Reputational damage and the loss of consumer trust have longer-lasting consequences than fines
Life science organisations are built upon a carefully nurtured reputation that inspires confidence in consumers to use their products and services. However, cybercrime can cause irreparable damage to a life science organisation’s reputation and has long-lasting consequences.
Why reputation matters
Reputation for a life science organisation is intrinsically linked to its valuation, especially under the lens of mergers and acquisitions. If an organisation and the way it runs is secure, trusted and reliable, that organisation’s value will naturally rise.
However, when an organisation is the victim of a cyberattack, confidence in the brand, business and those who operate it falls dramatically. This can have adverse effects on the company’s ability to sell products, service customers and secure investments.
These effects are often far-reaching and do not appear to be evident at first consideration. Let’s take a look at a few of the potential consequences reputational damage can cause to a life science organisation.
Loss of company value
A recent survey from Intralinks concluded that cyberattacks could reduce company valuations between 5% and 20%, and that share prices could fall by 5% for each successful attack. Conversely, a 2016 survey found that if a company could demonstrate its ability to protect critical information from cyber attacks, its perceived value would rise.
Loss of brand image
Many regulations, such as the GDPR, require that organisations report data-breaches within 72 hours of the breach. This does not allow much time for an organisation to conduct damage control and brace for the public backlash.

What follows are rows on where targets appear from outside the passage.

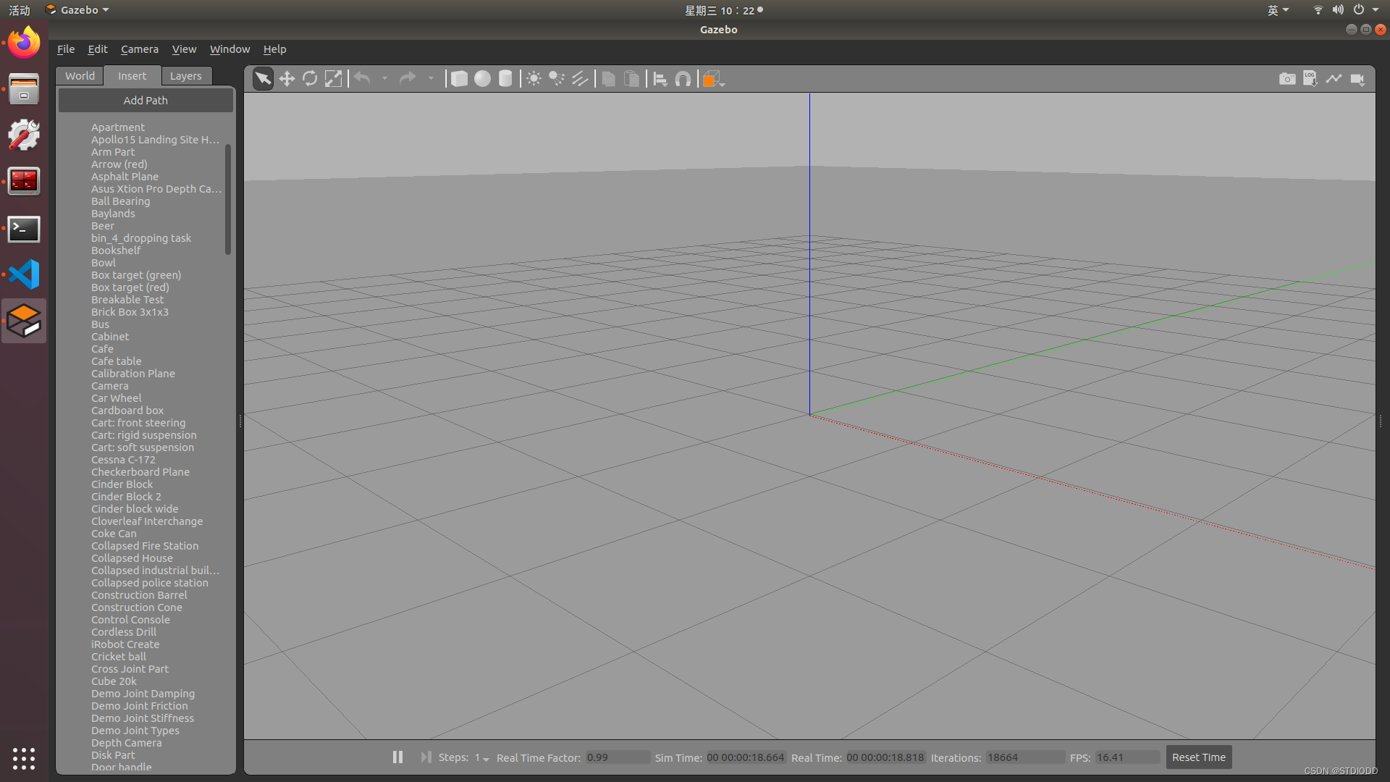The width and height of the screenshot is (1390, 782).
Task: Take a screenshot with camera icon
Action: point(1287,79)
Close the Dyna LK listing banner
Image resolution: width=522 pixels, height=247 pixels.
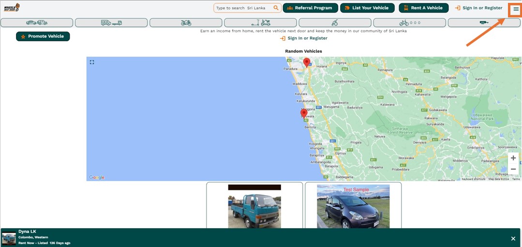[x=513, y=238]
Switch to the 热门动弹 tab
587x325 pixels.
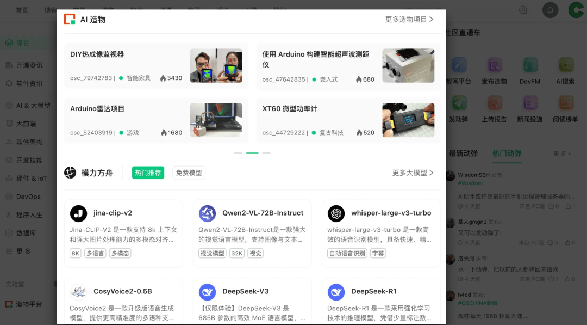pyautogui.click(x=507, y=154)
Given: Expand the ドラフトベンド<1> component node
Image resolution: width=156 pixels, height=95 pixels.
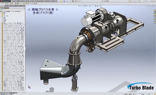Looking at the screenshot, I should (1, 48).
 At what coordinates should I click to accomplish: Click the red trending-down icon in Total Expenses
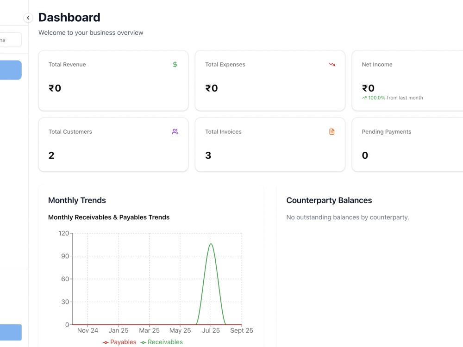pyautogui.click(x=332, y=64)
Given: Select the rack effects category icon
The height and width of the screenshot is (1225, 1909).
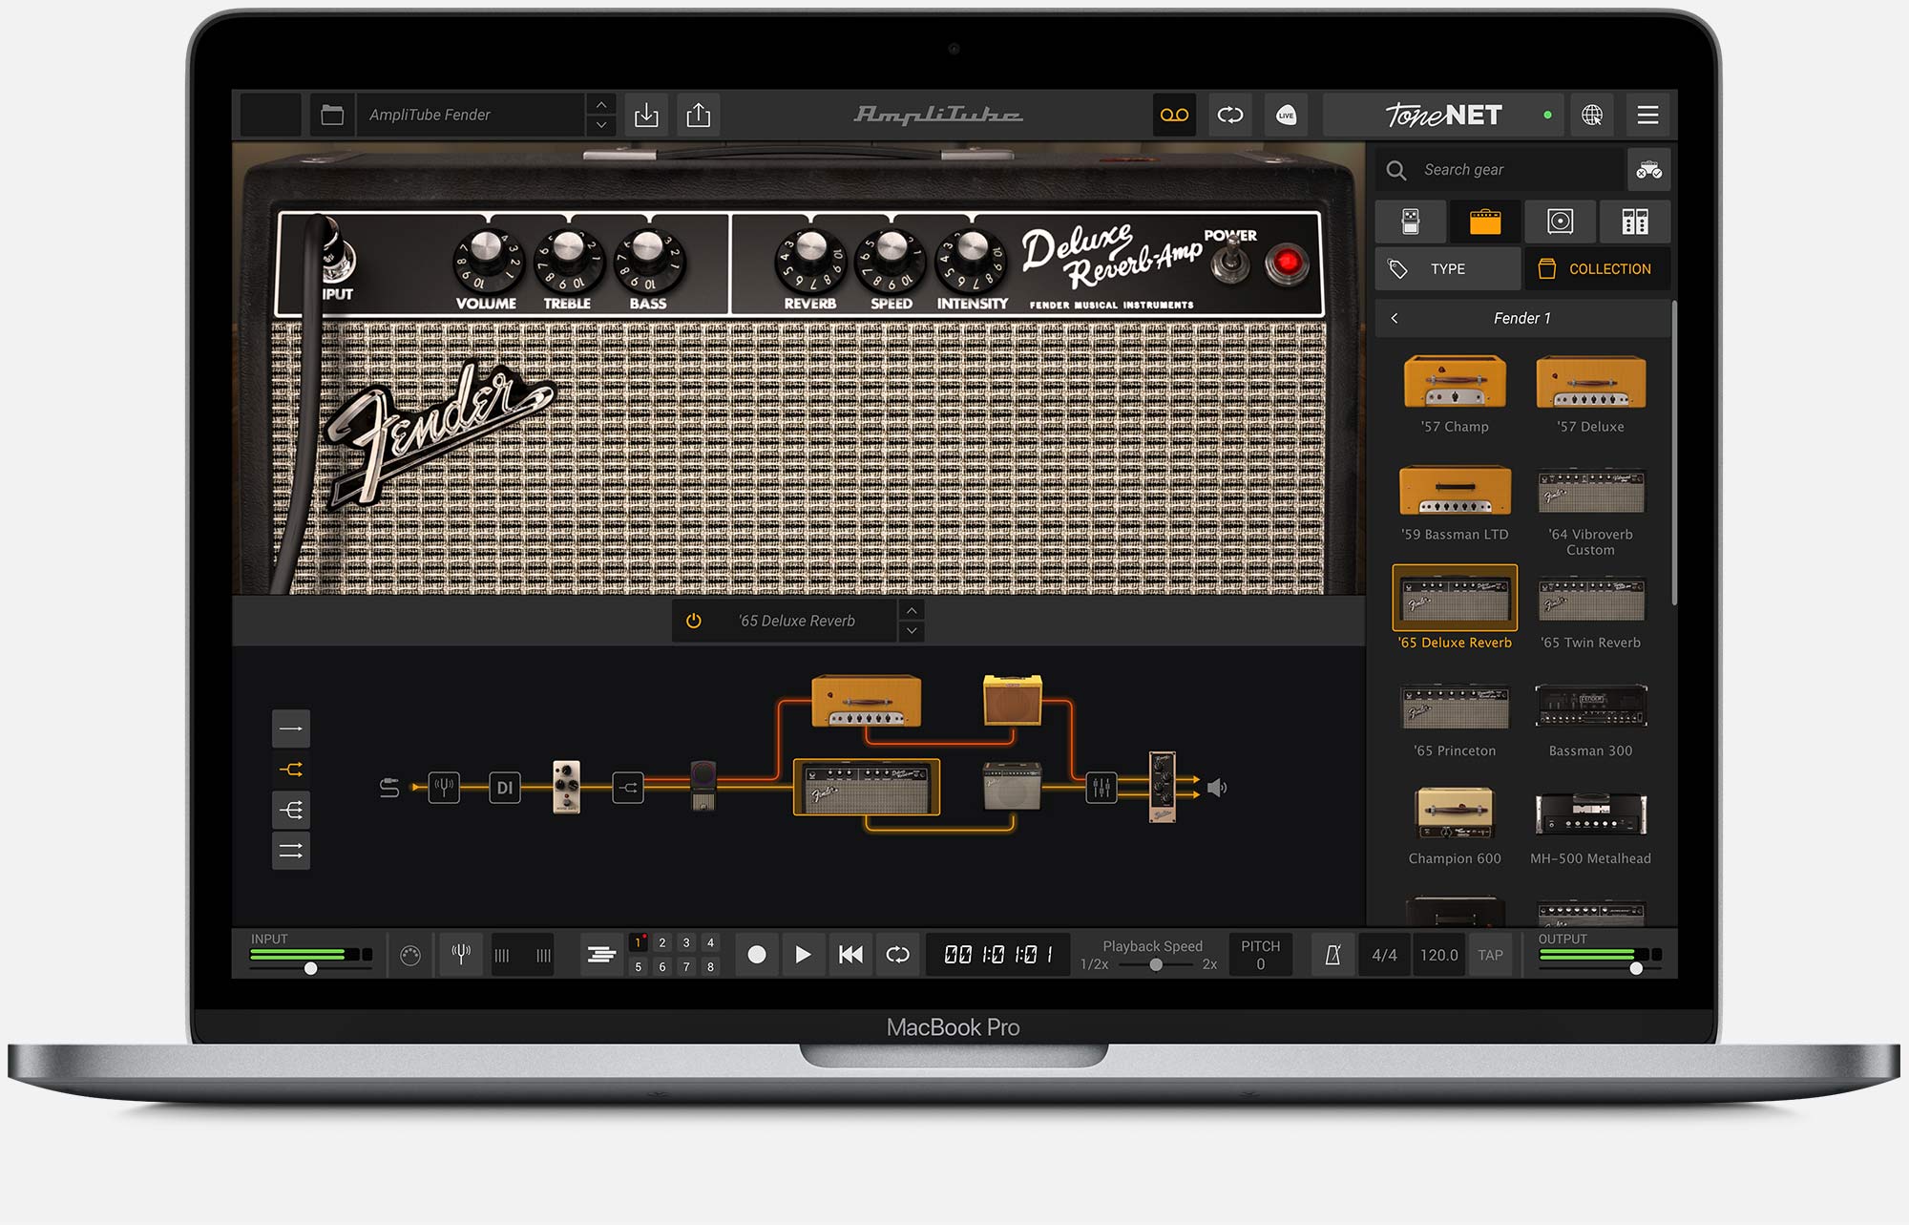Looking at the screenshot, I should click(x=1635, y=222).
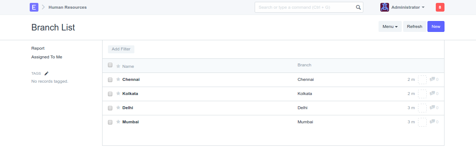This screenshot has height=165, width=476.
Task: Star the Chennai branch as favorite
Action: click(x=118, y=79)
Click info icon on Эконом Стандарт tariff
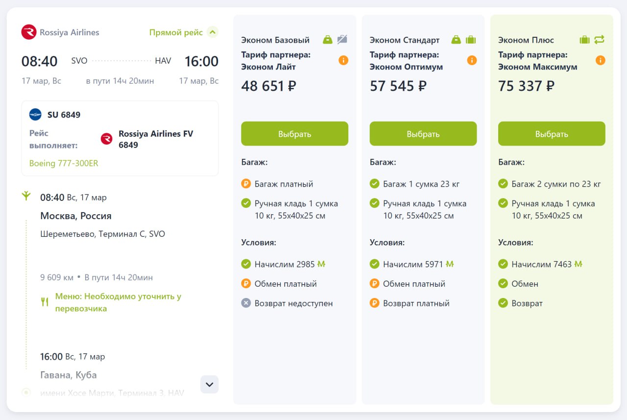This screenshot has width=627, height=420. [x=472, y=60]
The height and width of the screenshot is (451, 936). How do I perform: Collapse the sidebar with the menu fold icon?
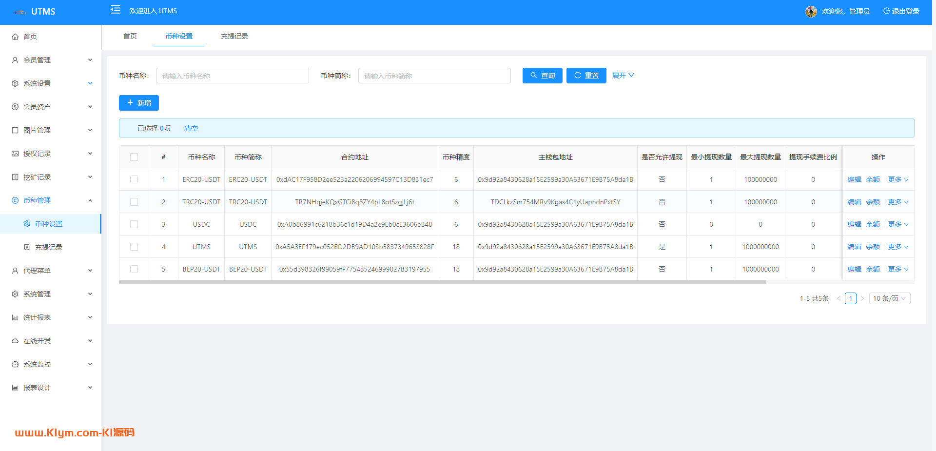click(116, 10)
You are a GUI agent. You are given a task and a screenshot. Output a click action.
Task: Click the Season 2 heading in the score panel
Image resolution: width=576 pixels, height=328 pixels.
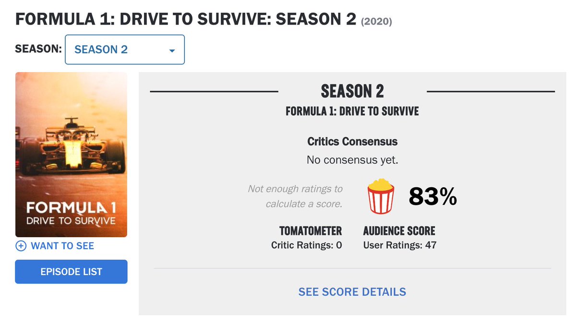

More often than not, patient data hacks are likely to become front-page news and cause unquantifiable damage to a brand that consumers will remember. This loss of reputation is detrimental to any company - according to a Deloitte global survey on reputation risk, approximately 25% of a company’s value is based on its reputation.
Threats to merger and acquisition deals
A Deloitte survey indicated that almost a quarter of respondents expected M&A deals to fail following a successful cyber attack. This follows from the consensus that the value of a new acquisition or merger is primarily rooted in the intellectual property they possess. Compromised security indicates that the company is unable to protect their IP, and thus most of their value.
Negative impact on customer relationships
Loss of reputation could also result in waning customer relationships, who no longer feel confident in the organisation’s ability to protect and use their data responsibly. Merck’s cyberattack had an unfavourable effect on sales in 2017 of approximately $260 million attributed to the loss of customer confidence.
Increased insurance premiums
Insurance premiums escalate based on the history of an organisation and the history of that organisation’s security measures. However, it’s important to note that insurance is not a complete fail-safe solution. For Merck’s cyberattack, the insurance could only cover 17.3% of the damage, approximately $45 million.
The source of insecurity
The source of most cyberattacks tends to be Border Gateway Protocol hijacking.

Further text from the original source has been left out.